The reflex move is to bolt on a SERP API, run one query per user question, and call it research. It isn't. Single-query retrieval works only when a single page has the answer. It quietly fails when the answer is 200 funding rounds spread across regional press, product blogs, and SEC filings, and the API hands you back the 10 most-clicked. The agent then writes a confident summary on top of a 5% sample. Nobody notices because the prose looks fine.
Two things fix this. First, an agent framework that runs multiple searches and reasons between them. We'll use LangChain. Second, a search tool built for coverage rather than ranking. We'll use CatchAll, which sweeps 2B+ pages per query and returns structured records instead of links. The rest of this post is the build.
What Is a Deep Research Agent?
A deep research agent is an LLM that breaks a complex question into multiple searches, reads the results between calls, and keeps going until it has enough evidence to write a cited answer. The "iterates" part is what matters. Single-step retrieval is one query, top 10 results, summarize. Deep research is N queries, structured records, decisions about what's missing, then synthesis.

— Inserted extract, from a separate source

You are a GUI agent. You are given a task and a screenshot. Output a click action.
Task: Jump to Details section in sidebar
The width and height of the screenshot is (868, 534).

Traditional search APIs hurt this loop in two predictable ways.
- Low recall: Ranking favors the most-linked pages, so an agent aggregating events across hundreds of sources misses most of them before reasoning even starts.
- Ranking bias: SEO-optimized publishers dominate results, which skews any aggregation toward whoever spent on content marketing rather than what actually happened.
Recall-first retrieval inverts the priority. CatchAll returns the dataset, not the top 10 links, which is the right primitive when an agent has to reason over what it found.
LangChain handles the core execution and coordination logic in this stack. It exposes external data through tools, runs the ReAct loop, and manages the messages flowing between the LLM and those tools. The LLM picks queries. CatchAll returns evidence. LangChain runs the loop.
How to Architect a Deep Research Agent (LangChain Approach)
A working LangChain web search agent research agent has four parts. Get the retrieval part wrong, and the other three can't compensate.
Core components
- LLM (reasoning layer). The model decides which queries to run, when to run another one, and when to stop. We use Gemini 2.5 Flash for cost and latency, but any tool-calling model works (Claude, GPT-4, Llama). The LLM never touches the web directly. It only emits tool calls.
- Tools (action layer). Tools are how the agent reaches systems outside the model: search APIs, databases, and internal services. For this build, the agent gets one tool, a wrapper around CatchAll's submit-poll-pull flow.
- Memory (optional). For a single research run, the message history LangGraph keeps in state is enough. Persistent memory matters when an agent runs across sessions or builds on prior work; we don't need it here.
- Orchestration layer (LangChain). LangChain wires the LLM to the tools and runs the ReAct loop. You don't write the reasoning loop yourself. create_deep_agent builds it, handles tool execution, and manages state between iterations.
Architecture of the Research Agent
The lifecycle of one research run looks like this:

- A research run starts with an open-ended, multi-faceted query such as "Who are the most active AI startup investors in 2026, and what other bets have they made beyond their most headline deals?
- The LLM analyzes the request and determines that it needs external information to answer reliably. It chooses an initial sub-topic to investigate and calls the CatchAll tool with a focused search query.
- CatchAll sweeps the index and returns structured records instead of ranked links. The LLM reviews the results, extracts relevant information, and identifies what is still missing or underrepresented.
- From there, the agent refines the next query based on the gaps it found and repeats the process. This loop can run multiple times as the agent expands coverage, validates findings, and gathers enough evidence to answer the original question.
- Once the agent has sufficient context, it synthesizes the findings into a final markdown report with inline citations and a source list.
Where CatchAll fits in the pipeline
CatchAll lives at the tool-call stage as the retrieval foundation. The agent never sees raw web pages. It sees CatchAll's structured output containing deduplicated event records, source URLs, dates, and metadata. That structure is what lets the LLM produce a citable report at the end. If the data going in is just a list of links, the data coming out is just a guess with footnotes.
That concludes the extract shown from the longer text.